Obama-inspired hope goes only so far in Kenya
As euphoria over his election begins to fade, young people are reminded that in Africa, money, ethnicity and family connections count more toward success than does hard work.
Reporting from Kobama, Kenya — He's from the same family that produced President-elect Barack Obama. He shares many of the same hopes and dreams. He's even got the same name.
This Barack Obama, 26, a cousin who was named after the president-elect's Kenyan father, was elated when someone with African roots rose to the world's most powerful job.
"I felt I could do anything," said the lanky student, whose buddies now call him "the President" after his famous U.S. relative. "I felt anything is possible."

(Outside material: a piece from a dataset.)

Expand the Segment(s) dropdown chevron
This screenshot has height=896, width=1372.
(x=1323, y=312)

There is no question the U.S. president-elect's victory has encouraged countless Africans to reach for new heights. But as the euphoria over his election begins to fade here, young Africans are beginning to see his inspirational story as bittersweet.

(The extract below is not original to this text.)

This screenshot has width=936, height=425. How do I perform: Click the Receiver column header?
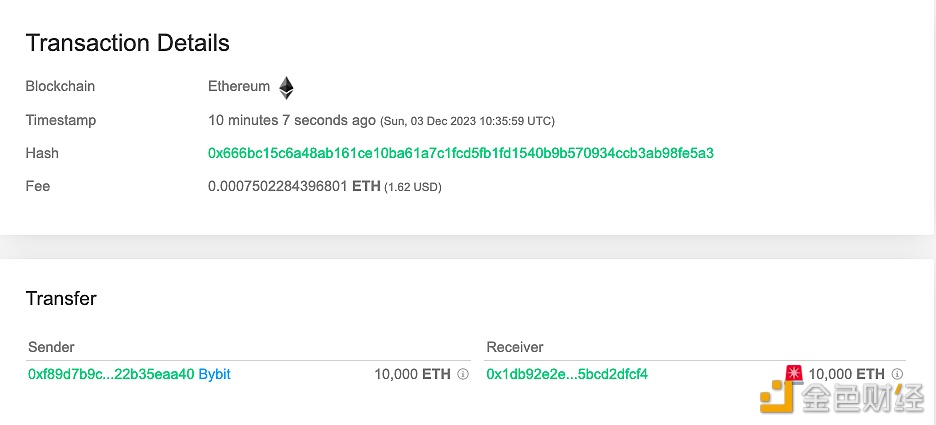pos(515,347)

As the American Obama's success is institutionalized in pictures hanging in schools and buses and in speeches in parliament promoting change, many are coming to see his against-the-odds accomplishment as something that was really only possible in the United States.

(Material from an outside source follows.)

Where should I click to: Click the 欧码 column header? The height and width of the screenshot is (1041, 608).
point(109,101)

In Africa, money, ethnicity and family connections still count more toward success than does hard work. Bribes usually trump talent; corruption tops integrity. Young Africans hoping to follow in Obama's footsteps -- even those with the same name -- may face disappointment and disillusionment.
"The hope might be false," said youth activist Joshua Nyamori. "Today Obama's story is not possible in Kenya. If Barack ran in Kenya, he would have failed."
This month, the president-elect's young cousin finished his college exams and is now hitting the pavement in search of work as an electrical engineer. But fewer than half of Kenya's university graduates find employment, and this Barack Obama is already feeling decidedly more somber about his future. He can count only two of his friends in the last four years who have been hired after graduation.
"We have diplomas but no jobs," he said. "It's almost a waste of time."
Yet all around him is Obama-inspired hype. The mythology surrounding the presidential campaign is already as deeply rooted as the mango trees around Lake Victoria.
From the campus of Sen. Barack Obama Secondary School to Obama's ancestral homestead, teachers, parents and elders wag their fingers at the young, repeating the mantra: See what can happen if you work hard?